— ROWS —
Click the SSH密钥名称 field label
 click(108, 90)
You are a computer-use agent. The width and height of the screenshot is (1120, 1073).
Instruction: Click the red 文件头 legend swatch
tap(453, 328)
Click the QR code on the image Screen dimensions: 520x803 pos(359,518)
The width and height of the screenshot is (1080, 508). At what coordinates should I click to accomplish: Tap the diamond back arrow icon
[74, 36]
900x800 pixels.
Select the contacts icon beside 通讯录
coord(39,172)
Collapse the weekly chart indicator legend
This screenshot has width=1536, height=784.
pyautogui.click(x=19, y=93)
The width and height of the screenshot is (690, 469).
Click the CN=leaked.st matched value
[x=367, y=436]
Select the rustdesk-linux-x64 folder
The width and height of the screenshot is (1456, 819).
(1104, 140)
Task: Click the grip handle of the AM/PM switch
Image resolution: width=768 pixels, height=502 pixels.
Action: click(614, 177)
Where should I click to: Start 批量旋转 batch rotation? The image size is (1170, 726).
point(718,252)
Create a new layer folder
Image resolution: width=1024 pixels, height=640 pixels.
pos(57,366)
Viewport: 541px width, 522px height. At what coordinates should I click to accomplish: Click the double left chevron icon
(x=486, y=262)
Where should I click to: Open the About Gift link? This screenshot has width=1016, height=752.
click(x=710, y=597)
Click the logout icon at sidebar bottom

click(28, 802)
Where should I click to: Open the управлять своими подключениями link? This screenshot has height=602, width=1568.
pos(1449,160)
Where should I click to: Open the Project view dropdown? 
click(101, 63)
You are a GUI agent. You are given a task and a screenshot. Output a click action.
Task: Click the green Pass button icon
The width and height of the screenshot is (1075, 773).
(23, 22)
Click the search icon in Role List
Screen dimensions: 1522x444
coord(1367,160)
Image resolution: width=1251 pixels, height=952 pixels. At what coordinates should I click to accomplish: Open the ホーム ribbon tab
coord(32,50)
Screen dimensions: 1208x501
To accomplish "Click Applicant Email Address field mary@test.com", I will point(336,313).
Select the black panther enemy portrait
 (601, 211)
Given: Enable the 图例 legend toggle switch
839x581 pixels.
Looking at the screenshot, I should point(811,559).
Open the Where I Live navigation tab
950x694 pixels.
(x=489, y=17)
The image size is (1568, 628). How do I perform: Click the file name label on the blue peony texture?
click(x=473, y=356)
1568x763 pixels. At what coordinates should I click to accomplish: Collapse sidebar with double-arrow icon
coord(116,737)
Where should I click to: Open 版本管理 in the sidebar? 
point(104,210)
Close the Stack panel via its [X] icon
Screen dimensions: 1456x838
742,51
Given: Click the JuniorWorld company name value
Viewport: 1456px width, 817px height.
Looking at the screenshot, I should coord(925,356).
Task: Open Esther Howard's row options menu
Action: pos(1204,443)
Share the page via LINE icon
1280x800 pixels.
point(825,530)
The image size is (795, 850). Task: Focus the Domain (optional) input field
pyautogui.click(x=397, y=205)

— EXERCISE BRIEF —
Rewrite the records from their start through the line with "Click the QR", switching "swatch" to "chip" and leaving everything else unchanged. Give only those lines.

— OUTPUT FOR THIS EXERCISE —
Click the SSH密钥名称 field label
 click(108, 90)
You are a computer-use agent. The width and height of the screenshot is (1120, 1073).
Instruction: Click the red 文件头 legend chip
tap(453, 328)
Click the QR code on the image Screen dimensions: 520x803 pos(359,518)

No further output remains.